Report only the number of lines in the entries below that hold the word "widget".

------------

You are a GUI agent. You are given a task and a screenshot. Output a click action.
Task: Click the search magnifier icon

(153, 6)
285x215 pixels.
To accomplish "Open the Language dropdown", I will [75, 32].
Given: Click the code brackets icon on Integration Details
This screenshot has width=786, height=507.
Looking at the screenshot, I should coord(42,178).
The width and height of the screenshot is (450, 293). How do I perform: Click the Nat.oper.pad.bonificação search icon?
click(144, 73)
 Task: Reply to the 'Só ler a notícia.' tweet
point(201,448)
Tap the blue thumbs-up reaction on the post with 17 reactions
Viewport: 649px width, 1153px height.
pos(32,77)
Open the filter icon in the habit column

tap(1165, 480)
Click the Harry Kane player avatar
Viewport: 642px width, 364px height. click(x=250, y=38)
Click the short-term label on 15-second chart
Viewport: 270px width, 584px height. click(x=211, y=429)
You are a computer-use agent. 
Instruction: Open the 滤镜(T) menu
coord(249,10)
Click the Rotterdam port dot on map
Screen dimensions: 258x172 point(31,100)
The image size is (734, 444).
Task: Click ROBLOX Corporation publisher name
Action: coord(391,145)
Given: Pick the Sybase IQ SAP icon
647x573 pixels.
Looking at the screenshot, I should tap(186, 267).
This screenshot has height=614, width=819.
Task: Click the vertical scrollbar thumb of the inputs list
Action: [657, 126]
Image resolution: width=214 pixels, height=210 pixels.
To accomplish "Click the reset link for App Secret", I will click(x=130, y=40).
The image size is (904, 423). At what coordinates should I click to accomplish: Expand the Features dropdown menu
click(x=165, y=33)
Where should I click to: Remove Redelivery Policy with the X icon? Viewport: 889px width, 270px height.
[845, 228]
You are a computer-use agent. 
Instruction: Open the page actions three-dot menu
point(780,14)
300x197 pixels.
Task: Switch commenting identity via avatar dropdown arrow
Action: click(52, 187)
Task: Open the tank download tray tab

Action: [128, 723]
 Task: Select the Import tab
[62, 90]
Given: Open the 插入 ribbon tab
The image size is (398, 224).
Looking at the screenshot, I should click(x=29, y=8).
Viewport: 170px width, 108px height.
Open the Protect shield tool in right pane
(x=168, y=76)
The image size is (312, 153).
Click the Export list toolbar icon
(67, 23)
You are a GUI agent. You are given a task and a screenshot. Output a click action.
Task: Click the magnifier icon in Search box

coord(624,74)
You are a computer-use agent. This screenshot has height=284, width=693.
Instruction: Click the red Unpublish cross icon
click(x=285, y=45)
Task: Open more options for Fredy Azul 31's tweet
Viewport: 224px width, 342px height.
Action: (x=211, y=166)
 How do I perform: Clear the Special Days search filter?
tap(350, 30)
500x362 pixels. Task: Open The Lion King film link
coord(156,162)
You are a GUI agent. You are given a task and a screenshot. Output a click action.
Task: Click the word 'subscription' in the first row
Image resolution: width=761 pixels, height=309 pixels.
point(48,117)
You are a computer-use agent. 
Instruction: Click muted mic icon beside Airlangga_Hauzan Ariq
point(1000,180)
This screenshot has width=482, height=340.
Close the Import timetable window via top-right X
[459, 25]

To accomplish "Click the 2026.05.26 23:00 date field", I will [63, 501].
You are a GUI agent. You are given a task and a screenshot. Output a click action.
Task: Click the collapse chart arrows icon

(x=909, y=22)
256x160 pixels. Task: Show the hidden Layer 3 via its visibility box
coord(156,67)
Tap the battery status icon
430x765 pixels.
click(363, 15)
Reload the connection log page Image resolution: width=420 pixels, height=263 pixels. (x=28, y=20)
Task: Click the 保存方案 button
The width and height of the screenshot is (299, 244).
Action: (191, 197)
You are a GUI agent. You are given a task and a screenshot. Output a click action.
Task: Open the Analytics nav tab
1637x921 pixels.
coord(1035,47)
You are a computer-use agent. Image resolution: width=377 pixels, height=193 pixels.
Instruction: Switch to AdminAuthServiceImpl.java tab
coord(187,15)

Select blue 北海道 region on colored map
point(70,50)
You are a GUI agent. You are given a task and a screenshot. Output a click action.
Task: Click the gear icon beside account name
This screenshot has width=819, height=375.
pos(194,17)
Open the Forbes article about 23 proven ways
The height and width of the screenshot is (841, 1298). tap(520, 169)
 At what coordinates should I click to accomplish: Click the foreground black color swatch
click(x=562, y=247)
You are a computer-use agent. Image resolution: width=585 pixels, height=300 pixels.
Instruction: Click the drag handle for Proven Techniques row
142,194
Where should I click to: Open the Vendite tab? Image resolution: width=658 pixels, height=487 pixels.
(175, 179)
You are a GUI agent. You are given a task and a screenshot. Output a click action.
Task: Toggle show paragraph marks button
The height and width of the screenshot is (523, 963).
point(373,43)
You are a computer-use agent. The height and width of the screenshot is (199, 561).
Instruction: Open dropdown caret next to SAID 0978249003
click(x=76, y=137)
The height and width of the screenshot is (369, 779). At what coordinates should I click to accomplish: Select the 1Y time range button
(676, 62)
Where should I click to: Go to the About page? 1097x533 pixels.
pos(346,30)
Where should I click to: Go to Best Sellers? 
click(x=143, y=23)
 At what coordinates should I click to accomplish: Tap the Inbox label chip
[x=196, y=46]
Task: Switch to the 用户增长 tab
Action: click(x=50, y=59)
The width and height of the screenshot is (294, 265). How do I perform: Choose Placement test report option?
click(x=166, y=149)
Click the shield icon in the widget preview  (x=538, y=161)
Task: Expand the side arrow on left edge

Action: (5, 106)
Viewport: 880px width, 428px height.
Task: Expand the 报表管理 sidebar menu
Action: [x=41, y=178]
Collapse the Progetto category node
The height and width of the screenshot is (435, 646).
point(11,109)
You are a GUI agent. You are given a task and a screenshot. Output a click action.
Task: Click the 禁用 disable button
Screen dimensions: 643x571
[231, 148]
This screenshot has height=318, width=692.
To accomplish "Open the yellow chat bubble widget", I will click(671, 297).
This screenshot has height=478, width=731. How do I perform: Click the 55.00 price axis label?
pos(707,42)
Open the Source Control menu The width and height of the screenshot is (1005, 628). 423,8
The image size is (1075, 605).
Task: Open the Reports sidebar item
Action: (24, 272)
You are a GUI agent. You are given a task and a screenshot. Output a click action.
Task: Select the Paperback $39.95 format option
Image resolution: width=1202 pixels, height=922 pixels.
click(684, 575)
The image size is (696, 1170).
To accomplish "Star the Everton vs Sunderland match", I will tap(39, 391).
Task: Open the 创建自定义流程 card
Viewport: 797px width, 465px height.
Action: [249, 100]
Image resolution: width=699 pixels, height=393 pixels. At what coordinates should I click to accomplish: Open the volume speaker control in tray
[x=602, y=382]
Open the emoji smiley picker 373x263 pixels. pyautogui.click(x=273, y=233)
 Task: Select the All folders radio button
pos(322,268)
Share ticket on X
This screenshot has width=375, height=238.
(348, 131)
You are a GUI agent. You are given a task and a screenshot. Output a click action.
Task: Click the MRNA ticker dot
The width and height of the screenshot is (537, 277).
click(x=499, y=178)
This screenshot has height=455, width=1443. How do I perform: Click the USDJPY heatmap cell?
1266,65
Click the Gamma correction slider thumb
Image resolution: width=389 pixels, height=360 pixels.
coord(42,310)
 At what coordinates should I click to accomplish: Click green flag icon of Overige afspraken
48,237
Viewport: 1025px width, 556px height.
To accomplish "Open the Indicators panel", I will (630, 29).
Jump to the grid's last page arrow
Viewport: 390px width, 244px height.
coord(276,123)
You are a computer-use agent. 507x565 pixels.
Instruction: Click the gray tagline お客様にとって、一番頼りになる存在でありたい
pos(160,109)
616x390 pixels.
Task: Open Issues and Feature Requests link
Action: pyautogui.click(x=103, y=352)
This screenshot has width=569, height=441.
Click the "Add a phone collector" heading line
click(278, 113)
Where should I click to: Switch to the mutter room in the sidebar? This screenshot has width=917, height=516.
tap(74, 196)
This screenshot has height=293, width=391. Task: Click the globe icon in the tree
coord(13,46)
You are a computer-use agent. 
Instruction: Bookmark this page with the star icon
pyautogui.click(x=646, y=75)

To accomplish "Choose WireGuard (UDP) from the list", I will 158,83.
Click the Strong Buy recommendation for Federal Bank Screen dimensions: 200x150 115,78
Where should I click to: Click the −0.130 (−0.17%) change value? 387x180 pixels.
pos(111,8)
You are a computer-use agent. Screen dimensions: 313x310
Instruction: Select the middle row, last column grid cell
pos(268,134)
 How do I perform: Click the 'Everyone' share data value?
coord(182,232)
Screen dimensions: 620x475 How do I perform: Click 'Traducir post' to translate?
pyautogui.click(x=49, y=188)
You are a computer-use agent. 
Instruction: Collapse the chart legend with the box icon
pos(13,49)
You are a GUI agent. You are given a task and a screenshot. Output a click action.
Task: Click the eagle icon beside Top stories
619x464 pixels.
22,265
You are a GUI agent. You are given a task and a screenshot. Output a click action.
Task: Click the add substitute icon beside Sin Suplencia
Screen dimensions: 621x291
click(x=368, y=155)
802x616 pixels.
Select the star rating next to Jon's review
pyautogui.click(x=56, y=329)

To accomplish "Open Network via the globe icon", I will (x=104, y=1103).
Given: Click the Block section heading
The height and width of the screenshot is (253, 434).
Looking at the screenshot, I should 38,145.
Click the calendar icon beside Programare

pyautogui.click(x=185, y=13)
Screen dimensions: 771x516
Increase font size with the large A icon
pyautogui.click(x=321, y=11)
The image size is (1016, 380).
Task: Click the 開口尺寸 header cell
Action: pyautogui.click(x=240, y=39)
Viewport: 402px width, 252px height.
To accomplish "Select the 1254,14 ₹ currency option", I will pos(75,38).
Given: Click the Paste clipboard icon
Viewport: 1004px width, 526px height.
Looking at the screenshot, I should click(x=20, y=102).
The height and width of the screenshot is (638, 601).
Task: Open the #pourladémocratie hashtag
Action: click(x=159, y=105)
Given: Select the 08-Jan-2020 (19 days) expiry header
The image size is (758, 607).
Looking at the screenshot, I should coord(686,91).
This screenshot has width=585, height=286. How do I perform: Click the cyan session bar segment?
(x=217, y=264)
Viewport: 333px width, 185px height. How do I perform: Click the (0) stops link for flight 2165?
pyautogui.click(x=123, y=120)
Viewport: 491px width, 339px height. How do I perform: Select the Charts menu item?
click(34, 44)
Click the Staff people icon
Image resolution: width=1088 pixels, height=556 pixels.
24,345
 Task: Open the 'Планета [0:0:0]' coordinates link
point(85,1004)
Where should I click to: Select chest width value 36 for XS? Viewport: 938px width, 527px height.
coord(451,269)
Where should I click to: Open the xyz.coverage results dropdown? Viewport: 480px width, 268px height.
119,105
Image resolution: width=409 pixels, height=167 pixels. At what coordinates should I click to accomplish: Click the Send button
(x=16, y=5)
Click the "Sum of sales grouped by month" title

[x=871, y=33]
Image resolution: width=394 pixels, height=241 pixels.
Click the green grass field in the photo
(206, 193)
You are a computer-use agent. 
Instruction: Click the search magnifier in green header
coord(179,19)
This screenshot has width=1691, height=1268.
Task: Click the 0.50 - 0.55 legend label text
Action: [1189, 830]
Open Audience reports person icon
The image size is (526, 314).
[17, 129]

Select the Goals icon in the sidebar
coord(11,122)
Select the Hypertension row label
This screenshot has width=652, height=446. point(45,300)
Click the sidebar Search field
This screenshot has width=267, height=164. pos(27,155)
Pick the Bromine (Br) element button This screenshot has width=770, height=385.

------------

* _Written response_
2